After receiving the Prize, Prof. Maathai became an international spokesperson at the Rio Environmental Conference of 1992; subsequently, she was jailed by the Moi regime for her opposition to environmental destruction. When a new government came to power, she became deputy minister for the environment. In 2004, Prof. Maathai became the first African woman to receive the Nobel Peace Prize. As she has frequently said, "The Africa Prize gave me my first platform."
A Catalyst for New Strategies
African Woman Food Farmer Initiative (AWFFI - Now called the Microfinance Program)
In 1999, in a unique departure from honoring individuals, we focused the prestige of the Prize on honoring those who are doing the most for the well-being of the African people: the millions of women who grow Africa's food. We used the Prize to launch a special US$1 million initial investment in a program of credit, training and savings to make African women food farmers real economic players, with a voice in their communities.
The Africa Prize was accepted by Nagbila Aisseta, a formerly illiterate woman farmer from Burkina Faso. She was accompanied home by a delegation of investors from 10 countries, and was met at the airport by high government officials, the media and thousands of women.

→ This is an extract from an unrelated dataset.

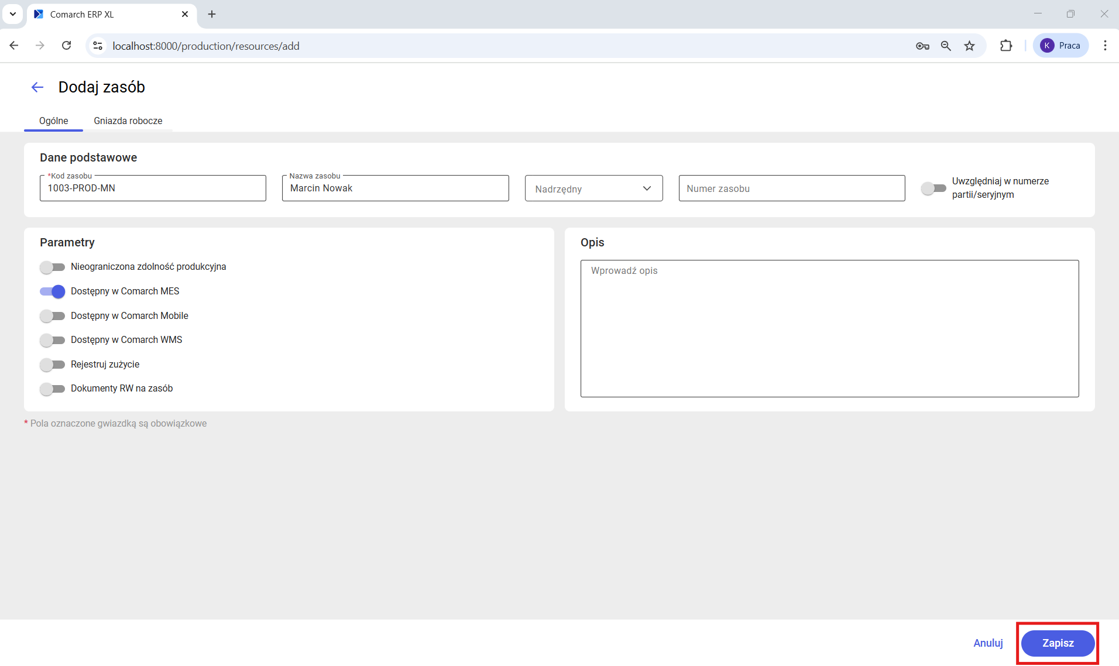
Task: Open the tab search chevron in the tab strip
Action: [13, 14]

After meeting the prime minister, and after three months of rallies on the importance of empowering women farmers, she carried the Prize statue, like the Olympic torch, to the next Hunger Project country (Benin), where the process was repeated by another woman food farmer, and then again and again in each African country in which The Hunger Project works.
Today, about 45,000 partners (75 percent of whom are women) are actively participating in our Microfinance Program (as AWFFI is now called). In 2010, they deposited savings totaling $1 million. They have become literate, improved their farms, grown more food, started businesses, earned more money and kept their daughters in school. Dozens have become so confident and bold that they have been elected to local office. Learn more about the Microfinance Program.
HIV/AIDS and Gender Inequality Workshop
In 2001, coinciding with the UN Special Session on HIV/AIDS, the Africa Prize was presented to four African AIDS activists and was used to launch The Hunger Project's AIDS initiative.
Gender inequality fuels the spread of HIV/AIDS. Societal gender roles encourage men to have unsafe sex with multiple partners, and leave women powerless to negotiate safe sex. To address these problems, The Hunger Project created a grassroots-level workshop that empowers rural communities to know the facts about AIDS and launch campaigns to change dangerous gender behaviors.
Since this workshop was launched in 2003, more than 1.1 million people have participated in it at Hunger Project epicenters across Africa. The workshop has resulted in increased demand for both male and female condoms, reduction in sexually transmitted disease, marked reduction in domestic violence, and visibly shifting gender behaviors, such as men taking responsibility for a share of child care and household chores.